An upper back spasm is a real horror for any patient who is affected by severe muscular contractions in the middle back, lower neck or between the shoulder blades.
While not as common or typically as painful as lower back spasms, uncontrollable constriction of the muscles in the upper back can be almost as agonizing and equally debilitating.
Most patients will find that during an upper thoracic spasm, their posture will be destroyed, their arm functionality will be diminished unilaterally or bilaterally and they might not be able to move their necks well, if at all.
Worse still, there is no sure way to end a spasm and any movement or positional change might bring on a new surge of agonizing muscular cramping.
Most back spasms are the result of one of 2 possible processes:
The first and most obvious is traumatic injury to the area. Injury can cause pinched nerves and general inflammation, which can bring on back muscle spasm throughout the surrounding anatomy. These types of spasms generally occur within 24 hours after injury and should not last for more than a few hours to a few days time.
Unexplained, recurrent or chronic back muscle spasms are a possible sign of an ischemia process at work. Oxygen deprivation back pain is one of the most common forms of chronic symptoms known in the dorsopathy industry.

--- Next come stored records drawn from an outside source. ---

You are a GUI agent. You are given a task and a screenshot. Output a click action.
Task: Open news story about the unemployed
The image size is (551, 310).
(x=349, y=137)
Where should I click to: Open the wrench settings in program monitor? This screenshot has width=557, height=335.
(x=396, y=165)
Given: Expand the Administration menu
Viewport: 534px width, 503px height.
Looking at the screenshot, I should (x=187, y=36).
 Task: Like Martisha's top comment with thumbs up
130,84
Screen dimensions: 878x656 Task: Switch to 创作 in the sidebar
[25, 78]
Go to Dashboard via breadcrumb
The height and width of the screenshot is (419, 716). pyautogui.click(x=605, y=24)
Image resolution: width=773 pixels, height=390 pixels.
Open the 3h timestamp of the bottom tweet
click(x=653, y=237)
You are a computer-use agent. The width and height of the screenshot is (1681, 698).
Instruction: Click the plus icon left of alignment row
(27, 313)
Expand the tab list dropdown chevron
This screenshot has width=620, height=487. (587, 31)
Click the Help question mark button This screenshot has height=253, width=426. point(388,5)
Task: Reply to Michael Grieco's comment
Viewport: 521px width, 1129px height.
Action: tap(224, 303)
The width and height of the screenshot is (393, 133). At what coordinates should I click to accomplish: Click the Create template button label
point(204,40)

Ischemia can be linked to an anatomical structural disease or disorder, but is more likely to come from a psychoemotional defense mechanism. Psychological back pain is an epidemic in the healthcare system, although it is rarely correctly recognized for what it truly is.
Upper back muscle spasms generally make use of the arms and head virtually impossible. These sudden attacks can put anyone into a state of panic in seconds. Spasms in the neck and face can be particularly troubling and frightening to endure.
While there is no sure way to end a spasm, the best advice is to try to relax and simply breathe through the worst of the event. Allowing a spasm to create inordinate stress will only make the symptoms worse and will definitely perpetuate the attack.
Some back pain drugs might be effective at reducing spasms, but this relief often comes at a high price. Most powerful prescription drugs have serious side effects which may be worse than the symptoms they seek to control.
Ice may help some patients, but heat is not advised until the spasms end. Usually the best course of action is to relax in bed and ride out the attack.
I understand the misery of back spasm all too well. I suffered enough of these in my lower back to permanently scar my heart and soul. I will never forget the agony of my own back muscle spasms and can still actually feel the gut wrenching feeling when I think back to my own nightmarish back pain journey.
If your spasms are related to injury or surgery, time should help them to get better. The body works diligently 24/7 to heal and it is logical that anatomical injury will improve with a bit of care and patience.
There is a solution to most cases of recurrent mindbody back spasms. It involves understanding the ischemic process and seeking to resolve the underlying emotional issues which enact these punishing symptoms.
If you have lasting chronic pain due to spasms anywhere in the back, it may be indicated to consider knowledge therapy as a potentially effective treatment for your torture.
Please talk to your physician about the various ways you might be able to completely recover from back pain once you can end the immediate acute spasms. If no long-term recuperation goals are in place, then statistically, symptoms are likely to recur in your future. Be wary.